INPUT DATA:
--- START ---

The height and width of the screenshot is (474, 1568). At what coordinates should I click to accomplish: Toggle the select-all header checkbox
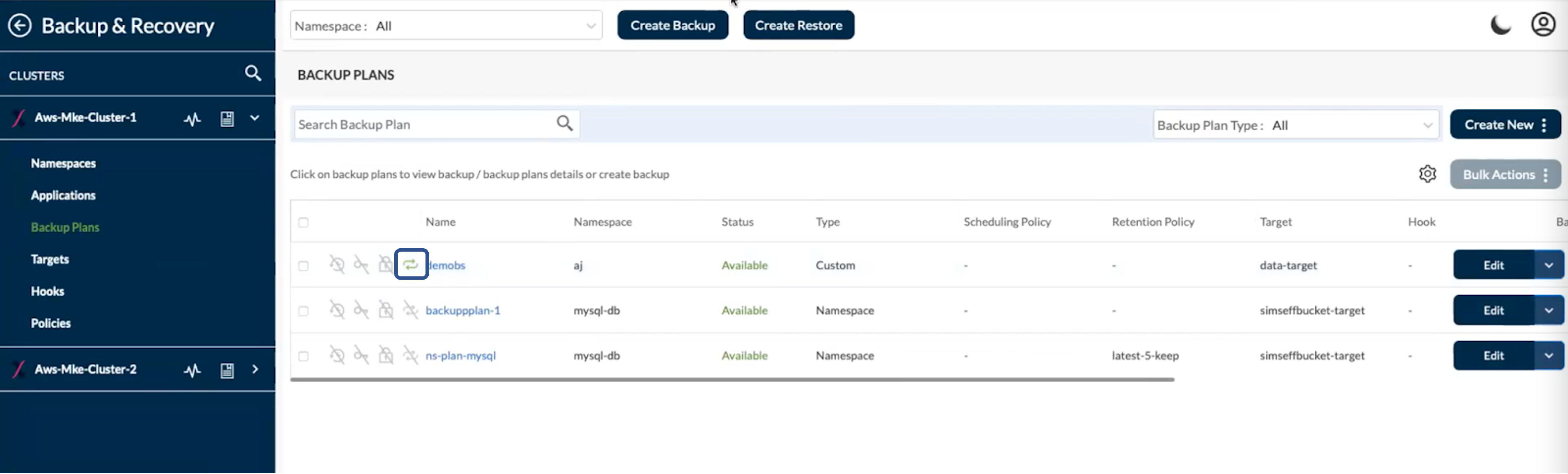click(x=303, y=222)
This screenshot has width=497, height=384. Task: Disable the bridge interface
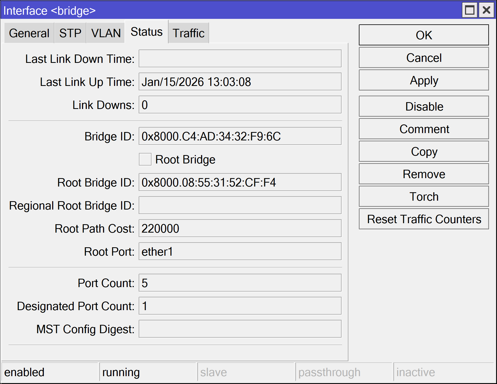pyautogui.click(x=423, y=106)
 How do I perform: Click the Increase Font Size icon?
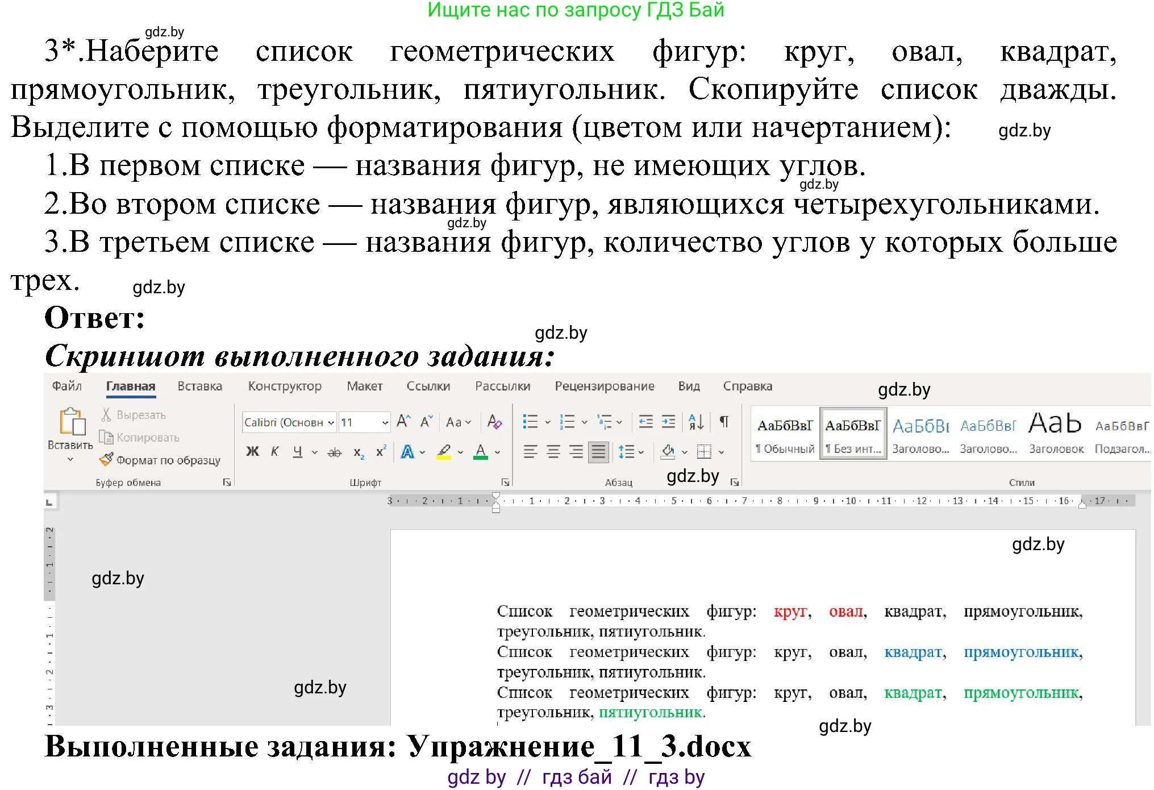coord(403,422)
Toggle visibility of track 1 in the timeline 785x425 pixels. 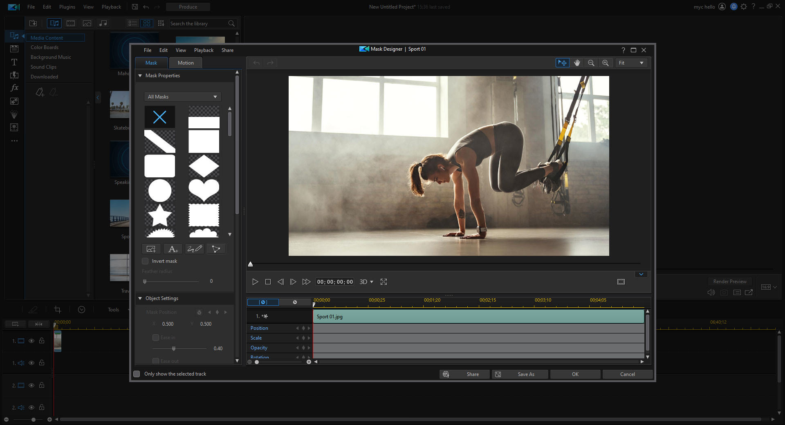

--- END ---
--- START ---

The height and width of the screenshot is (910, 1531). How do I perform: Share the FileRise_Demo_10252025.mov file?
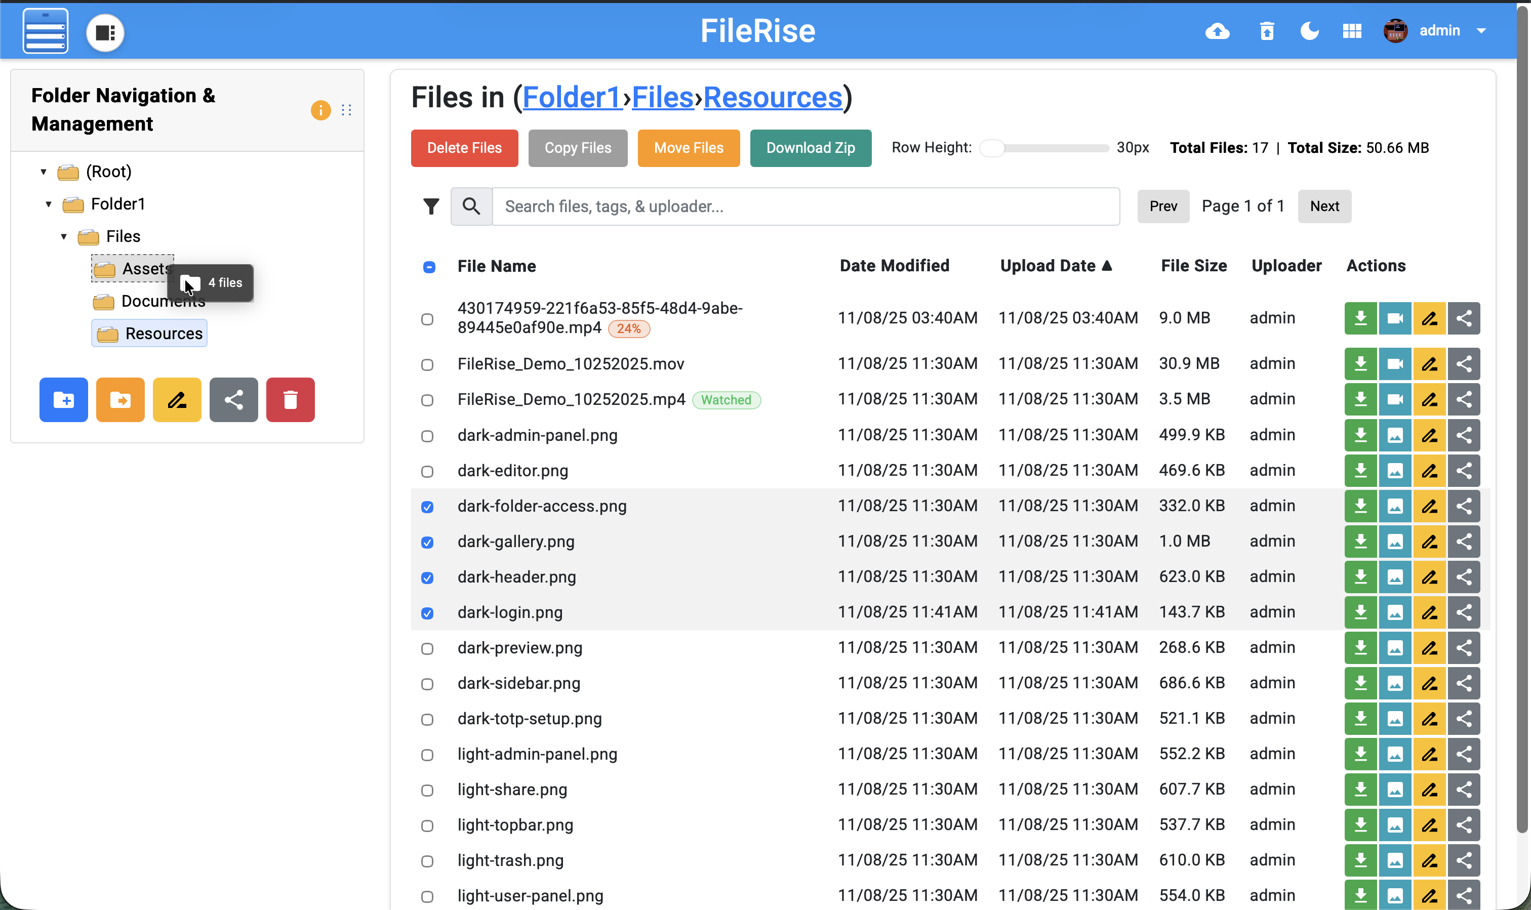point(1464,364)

--- END ---
--- START ---

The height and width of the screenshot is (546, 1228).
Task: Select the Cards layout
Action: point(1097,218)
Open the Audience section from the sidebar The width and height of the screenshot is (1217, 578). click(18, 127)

--- END ---

TASK TO COMPLETE:
Among the entries above, take the lines from the one with "The height and width of the screenshot is (474, 1568)." through the one with "Toggle visibility of" and retype them exactly, leaving out the pictures.

WRITTEN RESPONSE:
The height and width of the screenshot is (474, 1568). At what coordinates should I click to accomplish: Toggle the select-all header checkbox
click(x=303, y=222)
This screenshot has width=497, height=384. Task: Disable the bridge interface
pyautogui.click(x=423, y=106)
 How do I perform: Click the Increase Font Size icon?
coord(403,422)
Toggle visibility of track 1 in the timeline 785x425 pixels. 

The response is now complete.